“Colour” artists out from under lockdown shadow
Art is as much a collaborative as a singular pursuit.
Colour City Creatives believe that their new exhibition is a chance to showcase their works created during the recent lockdowns and quarantine restrictions.
The pandemic however has not been easy for the group which was designed to allow local painters, sculptures, potters and weavers to work together and feed off each other’s creativity.
“This place was started for artists to work together – to be collaborative and supportive – a standing course for like-minded people,” Jolanta Nejman from the group explained.
Based out of the old rail-worker accommodation block in the south Orange “fork” for the Indian Pacific, the studio has provided a supportive environment for Colour City artists over more than a decade.
“Colour City Creatives is a unique art cooperative, self-run, not for profit, focused on art – the community we come from believes in supporting our members in their creative journey.
“We have been running since 2009 and lately are exhibiting in PoP uP venues due to COVID-19 space restrictions and ongoing renovations to our home, the Barracks building in the East Fork Railway Precinct,” she added.
Members include painters, potters, weavers, sculptors, digital artists, video artists, glass artists, book-makers, poets and photographers.
“What people used to be able to do is come here and work together; you’d be able to call someone else in and say, ‘This isn’t working, what do you think?’ and they’d say, ‘Oh try this,’ or, ‘That’s fine’,” Jolanta explained.
“It was not just technical ideas, it’s sometimes sharing work to see their response in their faces, sometimes, that was enough... COVID put a stop to that,” she added.
Jolanta said that their seemingly incongruous base in the Railway Precinct provides much inspiration for many of their members’ best work.
“It’s an old industrial area in a brick building near the Lachlan Valley Railway sheds. It’s the old barracks building that railway workers used to sleep in.
“But we see it as a creative ‘Bermuda Triangle’ between the three railway lines that border it,” she laughed.

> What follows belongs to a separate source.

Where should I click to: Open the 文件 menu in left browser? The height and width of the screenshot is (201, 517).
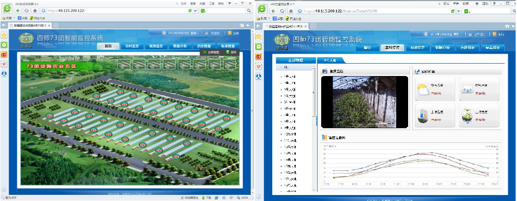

The group now has exciting plans to redevelop their base in south Orange into a facility that everyone can enjoy and experience.
“We’re working on a DA (development application) now; our dream is not just artists working together, but the community together,” she said.
“It’s one of the oldest and biggest buildings of its type in Orange, and we’d like to expand its use,” she added.
The group’s new exhibition (see details below) represents their break-out from the last two, restricted years of working and exhibiting, with Jolanta believing in the vital importance of real-life exhibitions over online virtual shows.
“Seeing a painting on a LED screen is not the same as seeing it live. There’s light through it on-screen and you need the light to bounce off it,” she said.
“It’s like seeing the Mona Lisa on a television rather than seeing it in person.”
Their exhibition – originally conceived to complement one of our great annual food and wine events – shows how our world has changed since February 2020.
“It was designed to go with ‘Wine Week’ this year, but that was non-existent, it’s now being held over three months, it’s not a festival, just a series of events.”
She said that with major dislocations to much of our lives – from school to work to industry to our social lives – the creative fields have been mostly forgotten.
“Artists have been largely left out of the loop; we’re individuals not an industry, almost insignificant.”
She said while artists have suffered as much as other creative fields during the lockdowns, their work is a release from the humdrum and every day.
“The beauty of being an artist, is that you can create your own reality,” Jolanta concluded.